- [DESCRIPTION OF THE TASK]:
Each line from the first entry to the line with "FAQ (455, 2012)", both included, is to be returned unchanged, with any pictures dropped.

- [GIVEN RECORDS]:

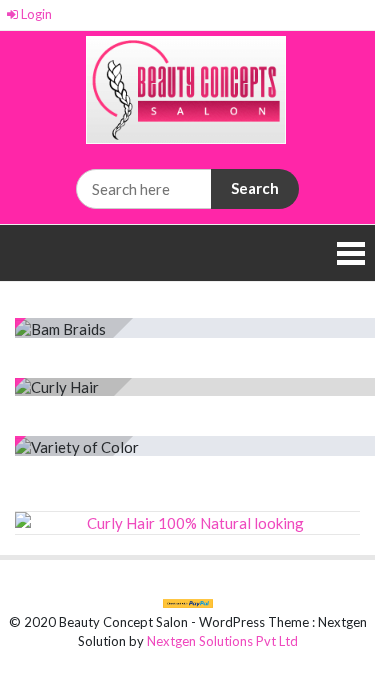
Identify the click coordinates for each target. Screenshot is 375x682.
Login (35, 14)
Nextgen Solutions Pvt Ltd (222, 641)
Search (255, 188)
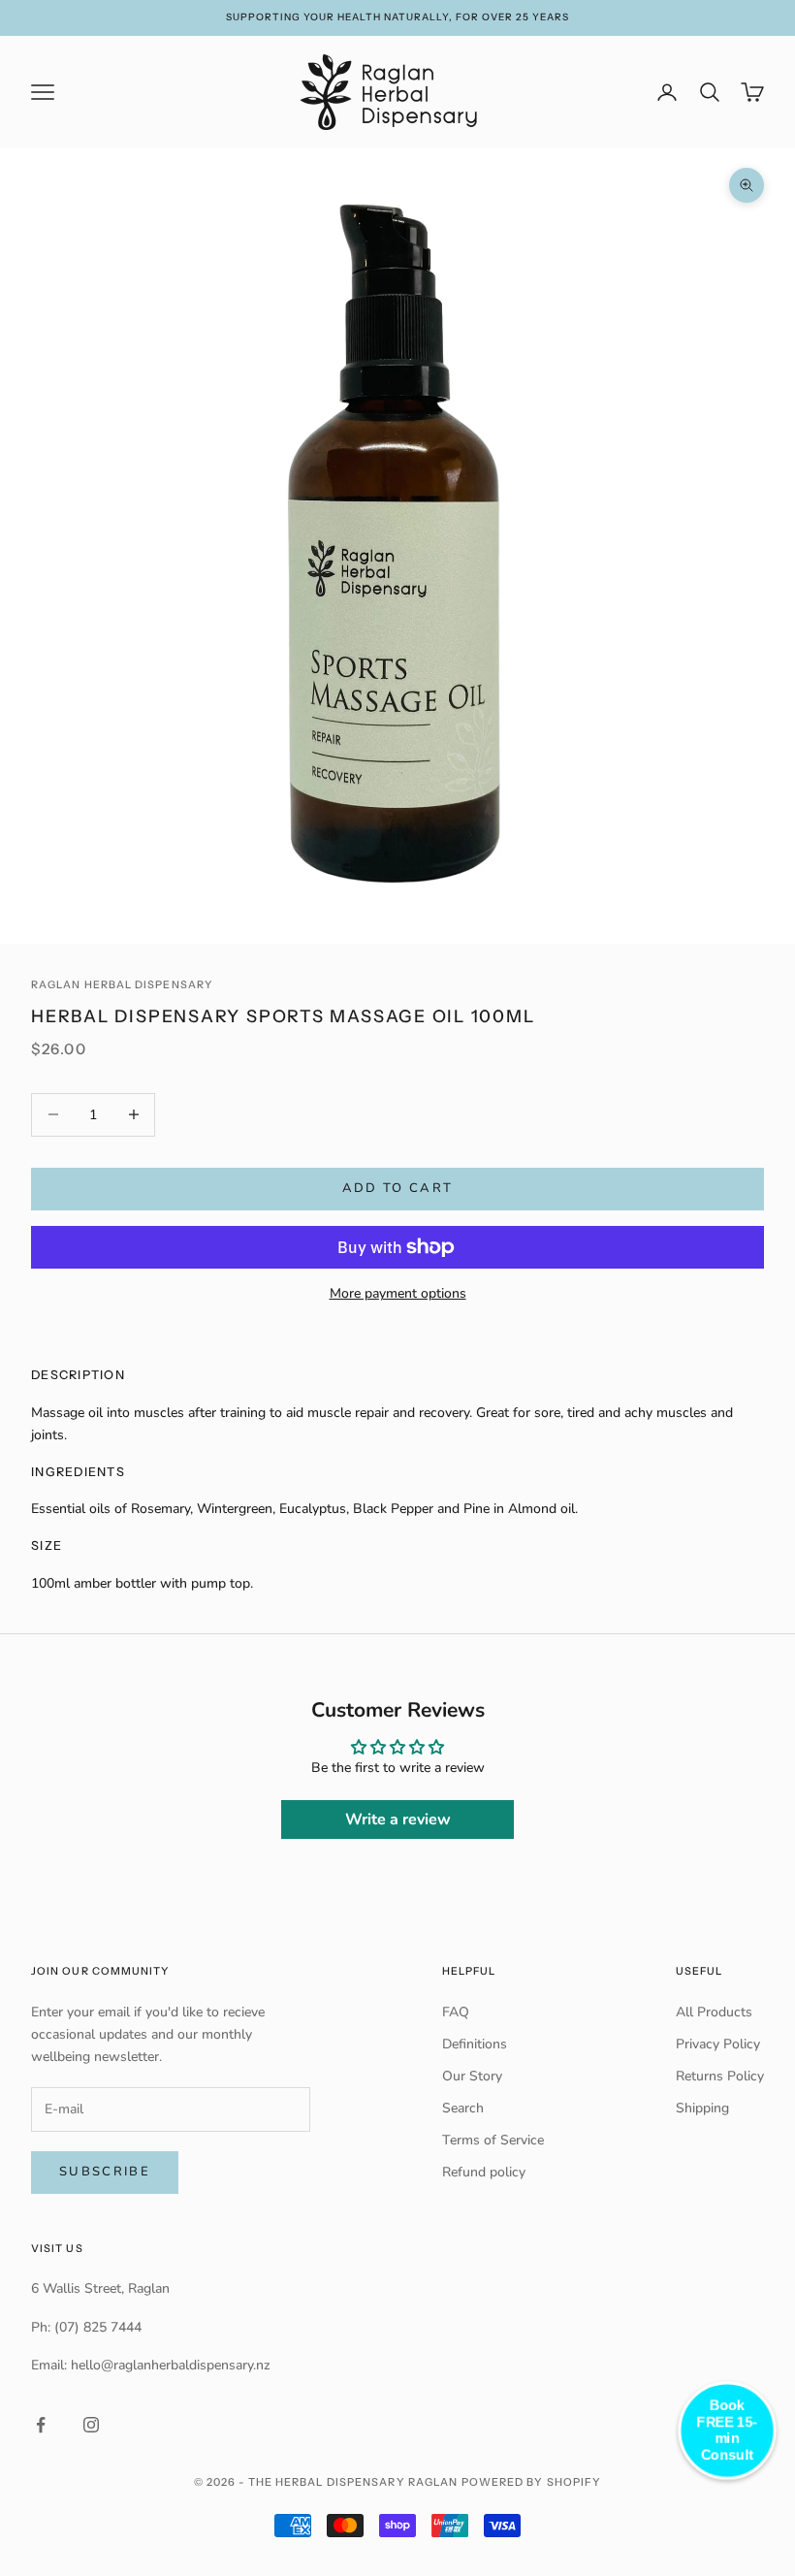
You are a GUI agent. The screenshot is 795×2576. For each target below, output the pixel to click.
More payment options (398, 1293)
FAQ (455, 2012)
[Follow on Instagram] (91, 2424)
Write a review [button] (398, 1819)
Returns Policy (720, 2076)
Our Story (472, 2076)
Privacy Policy (718, 2044)
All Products (714, 2012)
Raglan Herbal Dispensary (121, 985)
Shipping (702, 2108)
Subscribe (104, 2171)
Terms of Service (493, 2140)
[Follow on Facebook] (40, 2424)
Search (463, 2108)
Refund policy (483, 2172)
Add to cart (398, 1188)
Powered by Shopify (531, 2482)
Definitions (474, 2044)
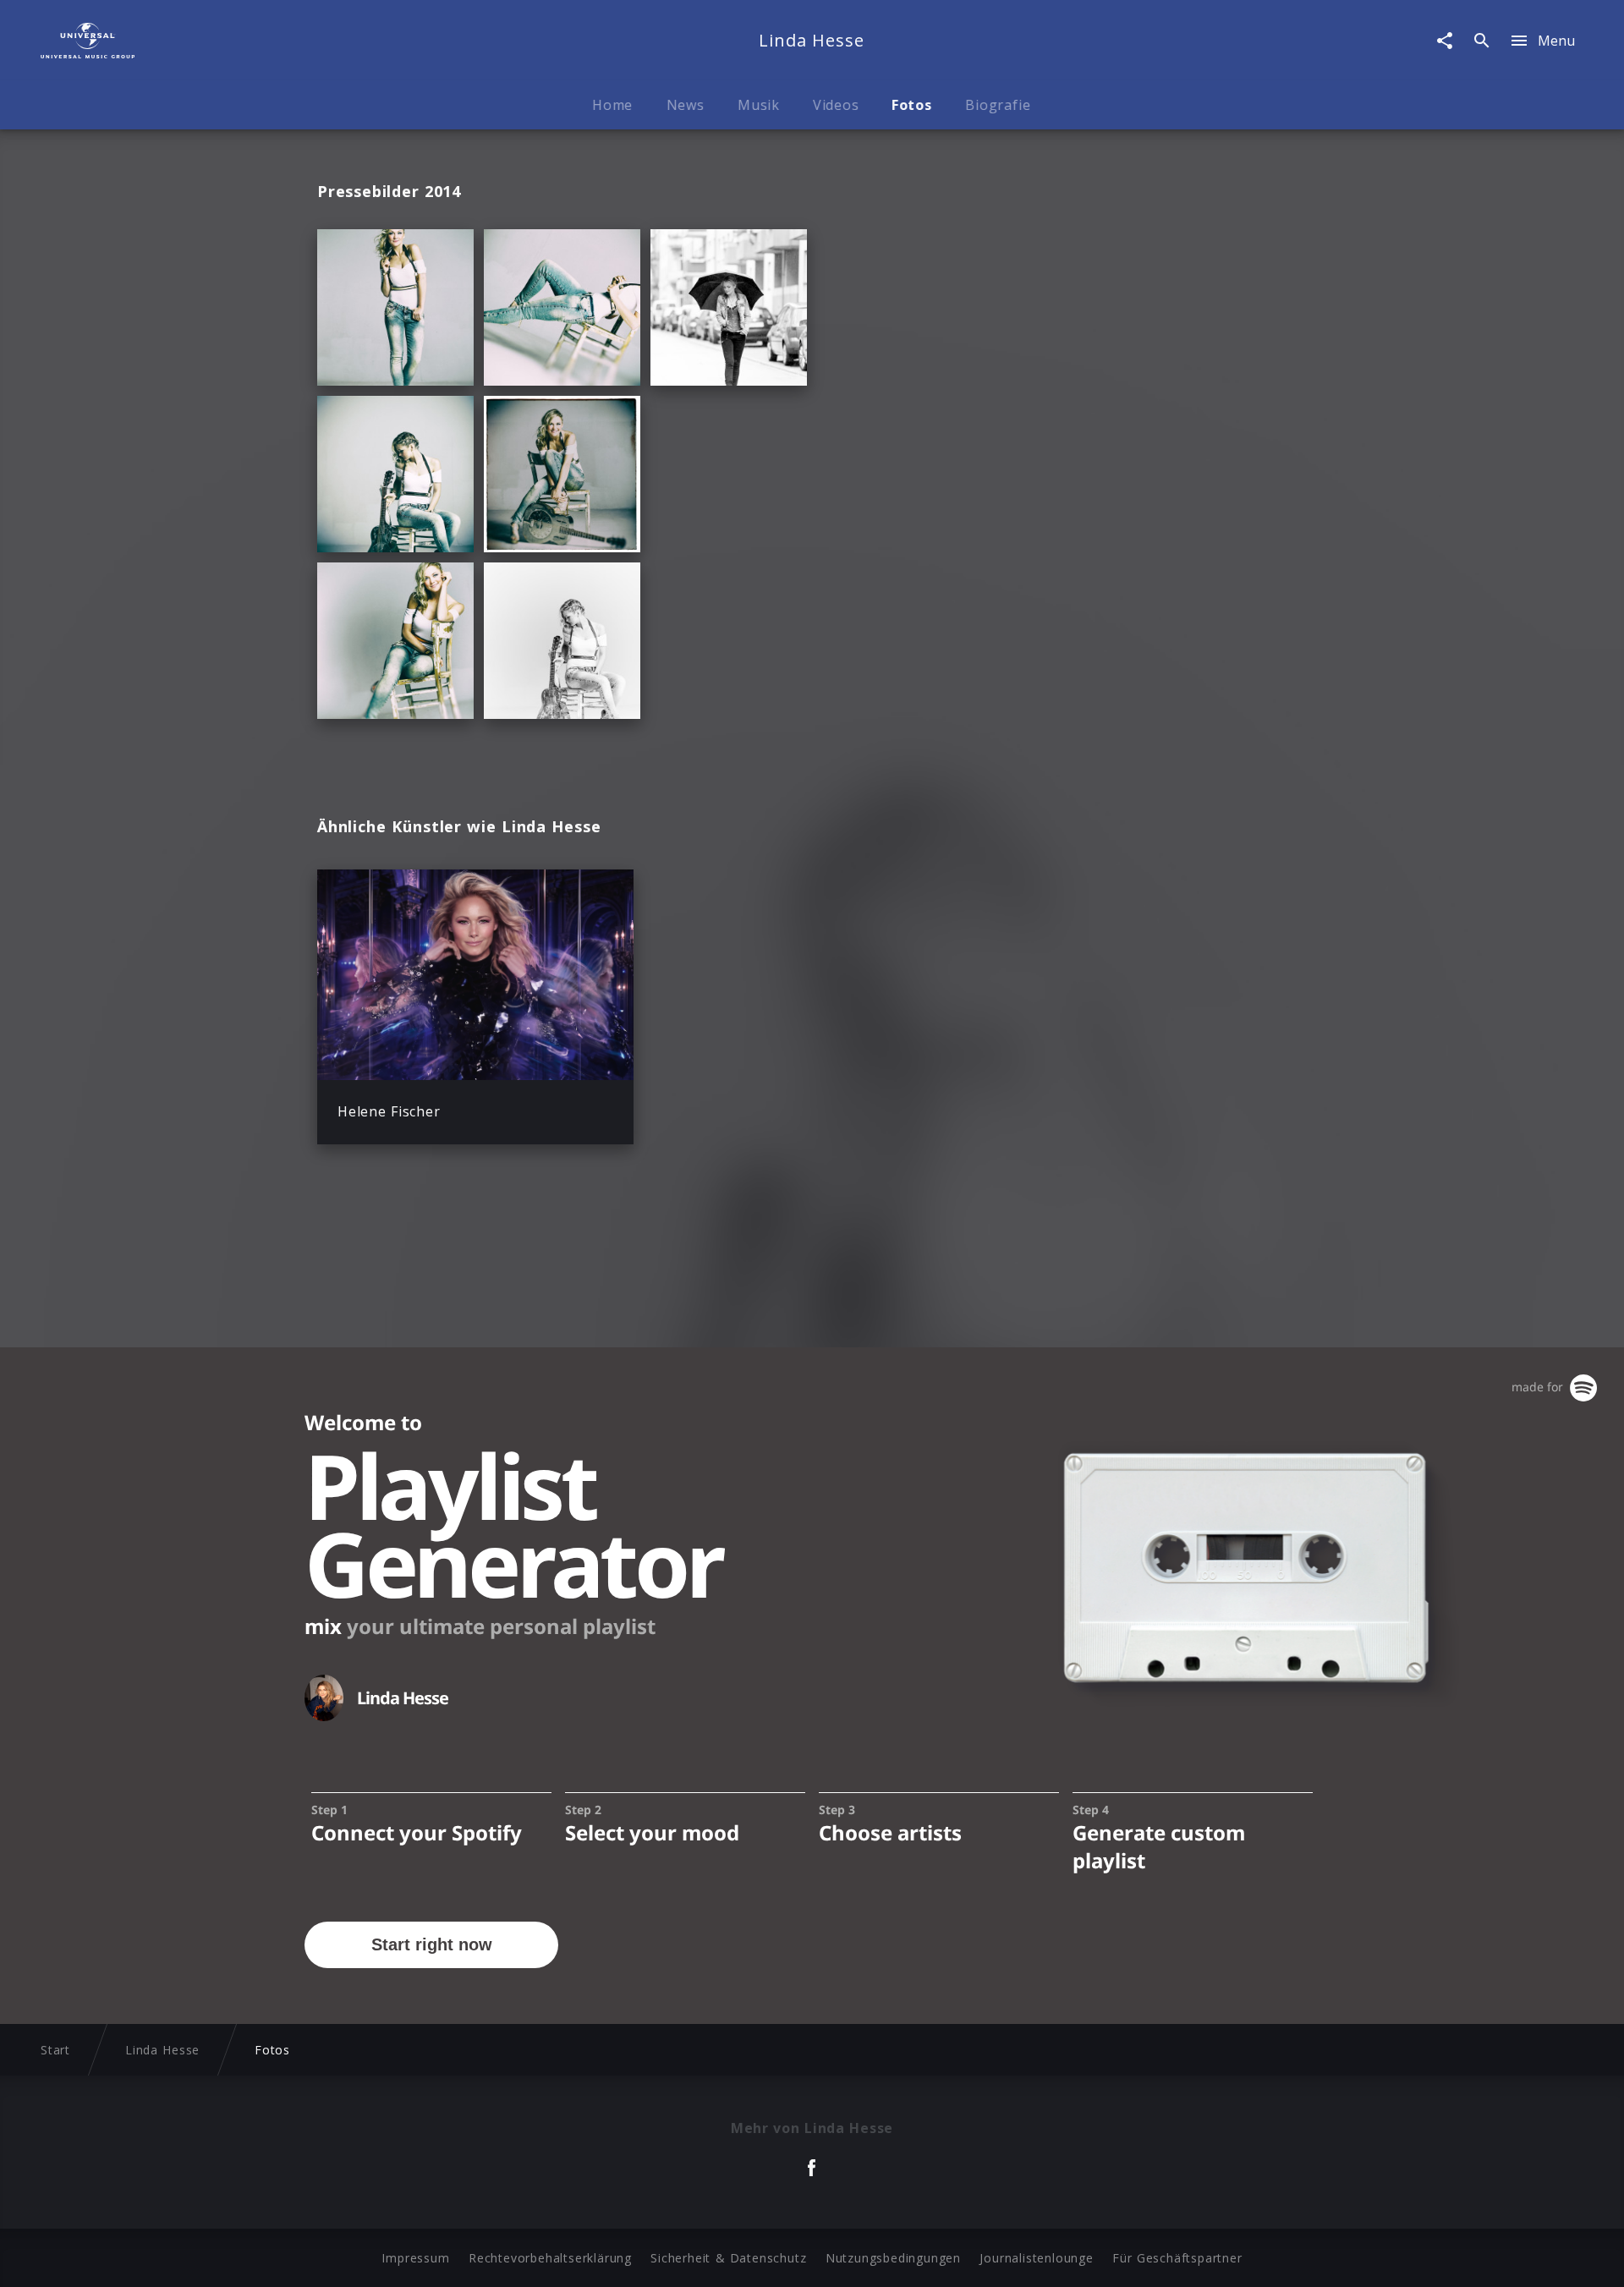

- [EXERCISE OUTPUT]:
Identify the click coordinates for each target. Screenshot is 375x682.
Login (35, 14)
Nextgen Solutions Pvt Ltd (222, 641)
Search (255, 188)
You are a GUI agent. The screenshot is 795×2576. For each target below, output the pixel to click.
More payment options (398, 1293)
FAQ (455, 2012)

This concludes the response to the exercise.